January 19, 2026

The Quest for Model Checking Performance

  1. Preface
  2. Introduction
  3. The Parallel / Distributed ProB Trilogy
    1. The One(s) Who Got Away
  4. The LTSmin trilogy
    1. The One(s) Who Got Away
  5. The Partial Order Reduction Dream
    1. The One(s) Who Got Away
  6. The ProB VM Idea
  7. Code Generation

Preface

This is the start of a new series: I want to share insights from my activities during my university time (2010-2025), highlight results of my research and give a better idea of my skill set.

The main idea of posting each publication independently was to have room to discuss key insights on the technical side and post a preprint version (which requires some additional work to strictly adhere to the publishing agreements).

This series, however, aims to paint a larger picture by grouping together publications that tell the same story. This is not always clear to someone from the outside (and in many instances, even to my colleagues). So, these posts are intended to strike a more casual tone. I will explictly name leading co-authors and protect the innocent students whose theses I supervised. I tell the stories to the best of my recollections, so inaccuracies might occur. Sorry to anyone I forgot to credit!

Introduction

Exhaustive model checking is quite time-consuming. This is even more the case for B/Event-B and the ProB tool, where (a) the model is interpreted and not compiled, and (b) state transitions and properties (guard, invariants) can express the result of millions of low-level state changes.

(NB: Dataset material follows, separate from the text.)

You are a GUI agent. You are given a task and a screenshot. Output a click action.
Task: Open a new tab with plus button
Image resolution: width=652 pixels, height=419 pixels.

To improve the performance, there are basically two approaches that always work:

  • Throw more resources (CPUs) at the problem.
  • Use cleverer algorithms.

The Parallel / Distributed ProB Trilogy

ProB is implemented in SICStus Prolog. Ironically, it started as one of the early, most parallel Prolog systems - and now does not allow any threading whatsoever.

I experimented quite heavily with how to move the representation of B states (Prolog terms) from one thread to another. I learned much more about shared memory, page layouts, mutexes, etc. than I ever wished for. First experiment were with the SICStus' Jasper interface (a bidirectional Prolog-Java system). At least at the time, it was quite... a wild ride. I ended up not chosing this technology.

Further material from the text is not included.